I sat up in the bed, extra pillows behind me. The sun streamed in the window, and the ocean breeze rolled through the room. I sipped at a cup of herbal tea. Silencio had applied his leaves to me through the night and saved my skin from anything worse than blistering. The most dangerous of my afflictions was dehydration, which the monkey had also cured over a period of hours by administering water, cabbage juice, and Rose Ear Sweet.

Corporal Matters of the night watch, with his winning personality and long white hair, stood before me with a nervous look.

"You say your brother has run off?" I asked him.

"Yes, he came by my place yesterday afternoon. I was working in my garden on the veranda overlooking the sea, when he suddenly appeared from behind a potted shrub," said the corporal.

"Was there violence?" I asked.

"None at all. He implored me to go to the mine to release you. He said his mind was full of paradise and that he must journey out into the wilderness.

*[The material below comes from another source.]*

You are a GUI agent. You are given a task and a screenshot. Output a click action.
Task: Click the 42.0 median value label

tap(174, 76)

I think he has finally gone mad," said Matters.

"He said he'd been tampered with by the Master," I said.

"That's what they all say," said the corporal, sitting on the end of my bed.

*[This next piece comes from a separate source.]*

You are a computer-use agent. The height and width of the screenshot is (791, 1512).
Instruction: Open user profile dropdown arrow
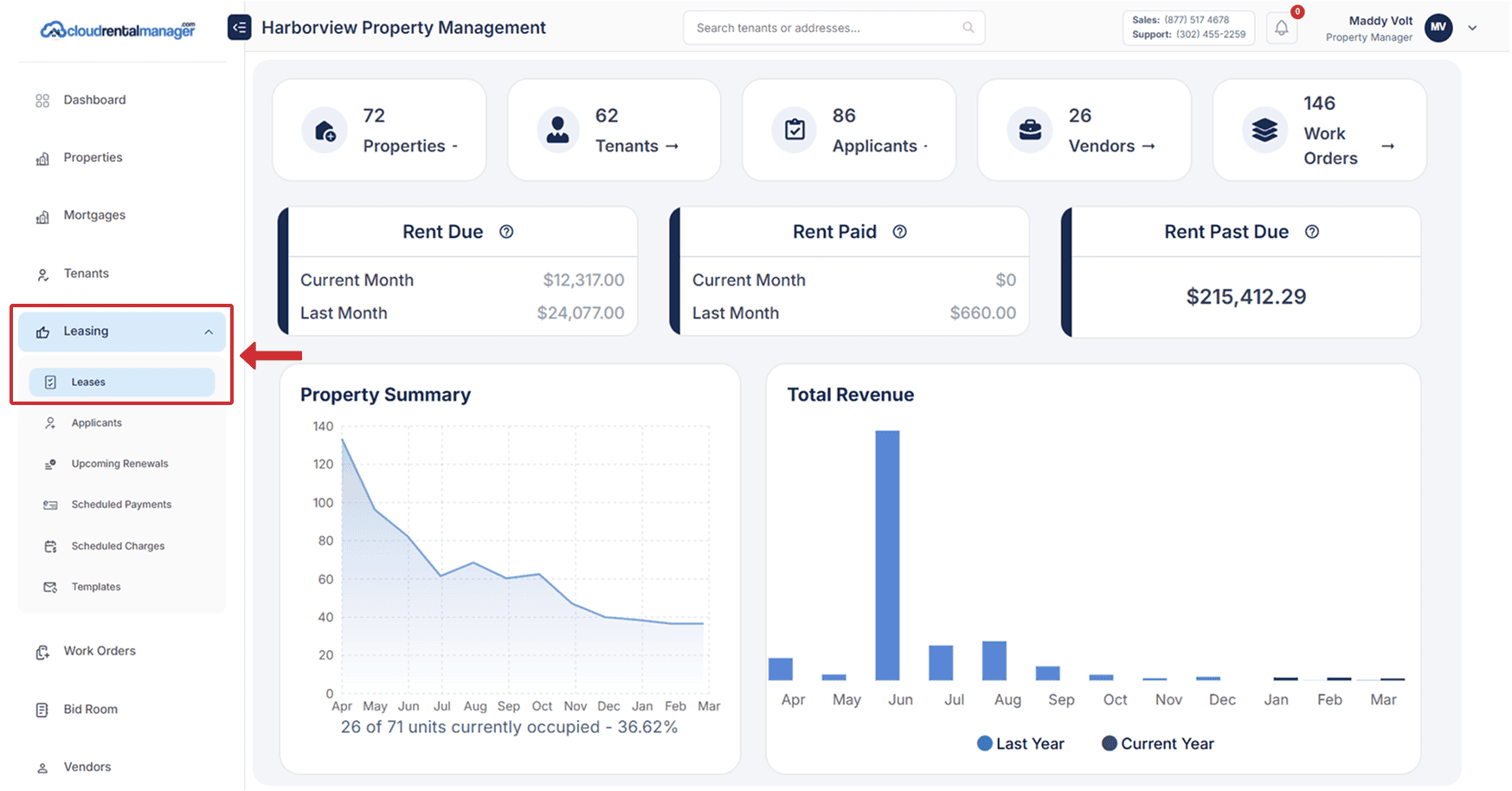(1472, 28)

"He told me that you too had been subject to some invention on Below's part," I said.

"Nonsense, Cley. It's all lies. Why are you willing to believe a lunatic who tried to kill you?" he asked.

"I saw a scar," I said.

"That scar," he said, "was made by a saber blade on the fields of Harakun."

"I had a suspicion that you and your brother were one and the same Corporal Matters," I told him.

He laughed. "Forget about that oaf. He's gone down the island. I doubt he will ever return. I'm in charge now, always. My first edict is no more mine. My second is, Silencio, go get us a bottle of Sweet and three glasses."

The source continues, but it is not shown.